Post by MKSheppard »

http://www.ar15.com

Register today!

I checked in for the first time in about a month (SDN monopolizes my internet time) and within a few minutes I was laughing my ass off in
the General Discussion forum.

ARGH! Damn Squirrels are back!
Well I did find the little hole that the squirrels used to get in my attic, only to realize that the little tree rats had finally gotten past the insulation and plastic barrier. This became apparent when I noticed one of the little F---ers sitting on a chair next to me.

...

Have-A-Heart traps, with peanut butter spread on crackers, wired to the trip plate inside. Squirrels go in, doors drop FAST when they touch the cracker. They can't get out or get at you with their teeth or claws.

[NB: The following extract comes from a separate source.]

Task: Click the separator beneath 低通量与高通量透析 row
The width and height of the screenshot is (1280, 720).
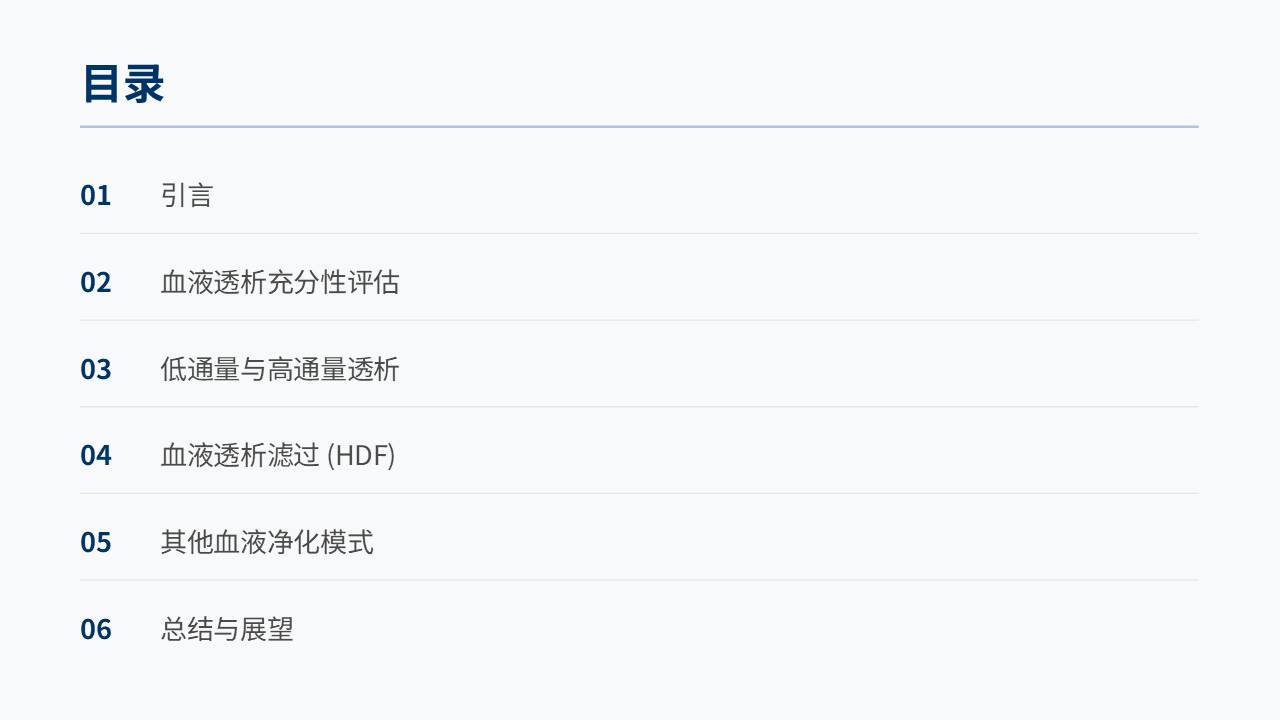Action: (639, 407)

Then, put dowels or sticks in each end, so that the hinged doors on each end don't swing open when you drop the trap, complete with squirrel, end down in a large garbage can filled with water, all the way into the can. Wait two minutes. Remove one dowel on bottom end. Drowned, dead squirrel drops out onto whatever or wherever you want. Put trap back in place and reset it.

Works like clockwork, and the local squirrel population soon notices that your yard and house are a deathtrap for them, esp. when you notice females dying in the traps, who are leaving nests untended. (Good- hope the little b@$&@*#$ back at the nest all die, very slowly...) Next customer?.....

I used to use BB guns against them, but our whiny antigun liberal tree hugger neighbors complained- besides, BB guns are useless against squirrels- I've pumped shot after shot into them at close range, and the BBs either bounce off or are ignored. Squirrels are tough, clever adversaries. I hate them.

So, a phone call to the local Environmental Police (Yes, I do live in Stalinist MA...) gave me the above tip- and dispose of the little &%$$#@# properly...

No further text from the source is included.